While Indonesia dangles the carrot of “assistance” and supporting Fiji and PNG’s bid for ASEAN membership, other Melanesian nations  are not so easily bought. No-one could accuse Vanuatu or its successive Prime Ministers of bowing to Indonesian pressure – the issue has bi-partisan support there and has become a domestic political issue. Vanuatu’s current Prime Minister Joe Natuman gave full state support for the West Papuan gathering saying he didn’t care if Indonesia cut diplomatic relations with Vanuatu.
On December 1st, the day West Papuans traditionally celebrate their independence day, Vanuatu’s leaders joined a large rally of supporters who marched through the capital Port Vila, led by the VMF (Vanuatu Mobile Force) marching band in uniform. Prime Minister Natuman was present at a flag raising ceremony which hoisted both the Vanuatu flag and West Papuan “Morning Star” independence flag. Indonesia promptly sent a “warning” to Vanuatu with unspecified threats.

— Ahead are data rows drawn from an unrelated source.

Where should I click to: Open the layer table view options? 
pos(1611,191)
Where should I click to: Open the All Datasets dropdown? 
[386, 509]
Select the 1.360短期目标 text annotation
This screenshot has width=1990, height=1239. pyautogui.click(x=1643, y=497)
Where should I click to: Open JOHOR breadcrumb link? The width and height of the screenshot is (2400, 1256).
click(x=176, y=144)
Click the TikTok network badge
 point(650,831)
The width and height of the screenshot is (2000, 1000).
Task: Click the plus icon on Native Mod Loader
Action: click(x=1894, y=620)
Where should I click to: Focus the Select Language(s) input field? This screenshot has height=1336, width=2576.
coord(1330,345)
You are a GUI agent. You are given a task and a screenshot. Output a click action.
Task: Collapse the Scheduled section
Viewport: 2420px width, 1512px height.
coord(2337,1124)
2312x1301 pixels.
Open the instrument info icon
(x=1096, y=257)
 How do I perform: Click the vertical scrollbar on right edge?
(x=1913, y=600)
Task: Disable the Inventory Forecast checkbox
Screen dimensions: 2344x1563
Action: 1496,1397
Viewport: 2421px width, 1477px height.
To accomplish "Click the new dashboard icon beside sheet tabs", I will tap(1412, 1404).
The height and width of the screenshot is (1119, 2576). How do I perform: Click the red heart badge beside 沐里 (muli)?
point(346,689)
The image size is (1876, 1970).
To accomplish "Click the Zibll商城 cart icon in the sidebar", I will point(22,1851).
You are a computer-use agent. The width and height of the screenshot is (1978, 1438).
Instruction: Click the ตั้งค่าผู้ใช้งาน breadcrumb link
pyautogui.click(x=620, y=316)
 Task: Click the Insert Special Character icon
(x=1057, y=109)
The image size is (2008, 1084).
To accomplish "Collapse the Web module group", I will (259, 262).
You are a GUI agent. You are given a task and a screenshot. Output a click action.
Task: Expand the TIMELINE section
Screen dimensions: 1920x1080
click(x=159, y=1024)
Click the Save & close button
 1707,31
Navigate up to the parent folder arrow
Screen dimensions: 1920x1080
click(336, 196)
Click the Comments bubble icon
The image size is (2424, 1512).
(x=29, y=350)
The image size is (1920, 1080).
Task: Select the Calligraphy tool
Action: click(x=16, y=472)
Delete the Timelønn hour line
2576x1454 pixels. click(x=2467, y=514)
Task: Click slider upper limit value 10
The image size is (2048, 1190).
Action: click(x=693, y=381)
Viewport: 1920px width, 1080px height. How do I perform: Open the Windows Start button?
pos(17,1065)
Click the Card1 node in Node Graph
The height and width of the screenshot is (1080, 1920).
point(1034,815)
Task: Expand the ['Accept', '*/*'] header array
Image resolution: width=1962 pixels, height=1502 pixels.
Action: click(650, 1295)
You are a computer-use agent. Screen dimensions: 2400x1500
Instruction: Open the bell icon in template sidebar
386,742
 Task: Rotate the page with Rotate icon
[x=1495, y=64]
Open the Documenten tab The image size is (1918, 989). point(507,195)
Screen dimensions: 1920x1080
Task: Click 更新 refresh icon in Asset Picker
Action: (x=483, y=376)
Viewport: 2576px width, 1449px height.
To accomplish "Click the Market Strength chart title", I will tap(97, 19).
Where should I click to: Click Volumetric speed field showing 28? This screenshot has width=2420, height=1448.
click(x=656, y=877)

West Papuan delegates were moved by Vanuatu’s support and spoke emotionally about ongoing atrocities and repression in their homeland. Even as they united, reports of more killings surfaced this week.
General Secretary Mote told me the next step is for the new movement to re-submit their MSG application for membership between February and March next year, with MSG leaders expected to make a decision when they meet in the Solomon Islands in June 2015.
No doubt some internal tensions will remain, given the tribal diversity of West Papua and its traditionally de-centralised leadership, but the newly unified movement under the ULMWP represents the best chance yet for the Papuans to continue building momentum for their struggle.